▸ **DATA IN THIS EXERCISE**:
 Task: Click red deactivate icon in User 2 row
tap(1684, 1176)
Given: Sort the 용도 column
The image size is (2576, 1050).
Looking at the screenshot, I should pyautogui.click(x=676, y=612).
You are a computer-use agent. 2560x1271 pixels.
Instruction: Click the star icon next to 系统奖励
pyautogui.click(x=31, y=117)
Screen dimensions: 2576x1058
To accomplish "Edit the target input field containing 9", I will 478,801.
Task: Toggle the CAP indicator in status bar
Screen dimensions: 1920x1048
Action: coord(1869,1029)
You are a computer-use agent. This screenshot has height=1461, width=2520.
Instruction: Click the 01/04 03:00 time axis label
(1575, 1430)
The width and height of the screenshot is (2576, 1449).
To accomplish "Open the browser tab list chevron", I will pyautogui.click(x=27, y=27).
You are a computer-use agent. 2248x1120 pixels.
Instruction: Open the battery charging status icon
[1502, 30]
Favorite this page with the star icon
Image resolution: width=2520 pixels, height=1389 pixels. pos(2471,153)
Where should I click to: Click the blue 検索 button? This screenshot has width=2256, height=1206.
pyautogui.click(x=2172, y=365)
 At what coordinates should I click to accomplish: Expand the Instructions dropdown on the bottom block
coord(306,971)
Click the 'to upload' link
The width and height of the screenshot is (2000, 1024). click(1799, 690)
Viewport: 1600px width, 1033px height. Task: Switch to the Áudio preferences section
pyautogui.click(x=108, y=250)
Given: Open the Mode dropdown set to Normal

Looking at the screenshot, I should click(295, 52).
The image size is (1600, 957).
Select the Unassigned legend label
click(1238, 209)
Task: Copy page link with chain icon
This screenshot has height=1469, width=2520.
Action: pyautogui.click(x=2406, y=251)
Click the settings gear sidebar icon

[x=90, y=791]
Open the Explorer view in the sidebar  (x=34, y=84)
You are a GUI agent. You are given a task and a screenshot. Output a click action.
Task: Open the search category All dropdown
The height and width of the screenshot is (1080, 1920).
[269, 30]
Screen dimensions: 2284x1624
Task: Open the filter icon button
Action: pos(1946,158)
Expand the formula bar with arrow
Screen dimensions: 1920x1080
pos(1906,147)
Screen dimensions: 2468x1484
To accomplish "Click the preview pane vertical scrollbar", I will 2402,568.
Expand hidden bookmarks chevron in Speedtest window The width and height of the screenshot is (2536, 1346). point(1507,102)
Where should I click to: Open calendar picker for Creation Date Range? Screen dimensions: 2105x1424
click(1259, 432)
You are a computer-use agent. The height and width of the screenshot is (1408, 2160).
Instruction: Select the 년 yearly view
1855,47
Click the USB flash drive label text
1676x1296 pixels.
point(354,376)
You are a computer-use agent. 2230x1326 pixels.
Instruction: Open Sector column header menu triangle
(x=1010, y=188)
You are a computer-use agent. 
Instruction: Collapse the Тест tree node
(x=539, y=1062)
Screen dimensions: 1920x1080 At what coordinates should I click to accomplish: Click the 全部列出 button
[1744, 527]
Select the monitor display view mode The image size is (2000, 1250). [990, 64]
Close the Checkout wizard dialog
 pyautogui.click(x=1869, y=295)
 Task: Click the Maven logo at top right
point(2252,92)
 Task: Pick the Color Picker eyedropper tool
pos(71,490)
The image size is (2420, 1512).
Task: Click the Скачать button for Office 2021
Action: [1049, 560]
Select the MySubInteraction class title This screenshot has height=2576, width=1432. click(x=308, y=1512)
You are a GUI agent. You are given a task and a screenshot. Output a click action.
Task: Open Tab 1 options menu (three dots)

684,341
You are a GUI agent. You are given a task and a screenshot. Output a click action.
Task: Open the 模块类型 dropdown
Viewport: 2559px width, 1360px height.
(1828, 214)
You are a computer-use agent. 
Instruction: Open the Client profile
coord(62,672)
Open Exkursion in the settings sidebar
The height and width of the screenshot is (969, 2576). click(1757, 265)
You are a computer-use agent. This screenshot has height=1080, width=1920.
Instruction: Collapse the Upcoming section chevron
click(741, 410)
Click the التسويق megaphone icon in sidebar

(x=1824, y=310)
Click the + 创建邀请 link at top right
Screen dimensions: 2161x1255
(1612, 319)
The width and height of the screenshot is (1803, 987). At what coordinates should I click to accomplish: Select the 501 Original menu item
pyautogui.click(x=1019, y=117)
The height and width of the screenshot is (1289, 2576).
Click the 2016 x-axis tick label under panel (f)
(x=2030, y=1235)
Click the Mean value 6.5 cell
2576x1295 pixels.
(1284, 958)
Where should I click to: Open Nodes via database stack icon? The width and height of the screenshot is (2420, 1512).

▸ **WORK INSTRUCTIONS**:
When a line of the data holds the string "will", pick it out and copy it.

▸ **SOLVED EXERCISE**:
To accomplish "Edit the target input field containing 9", I will 478,801.
To accomplish "Open the browser tab list chevron", I will pyautogui.click(x=27, y=27).
To accomplish "Click the preview pane vertical scrollbar", I will 2402,568.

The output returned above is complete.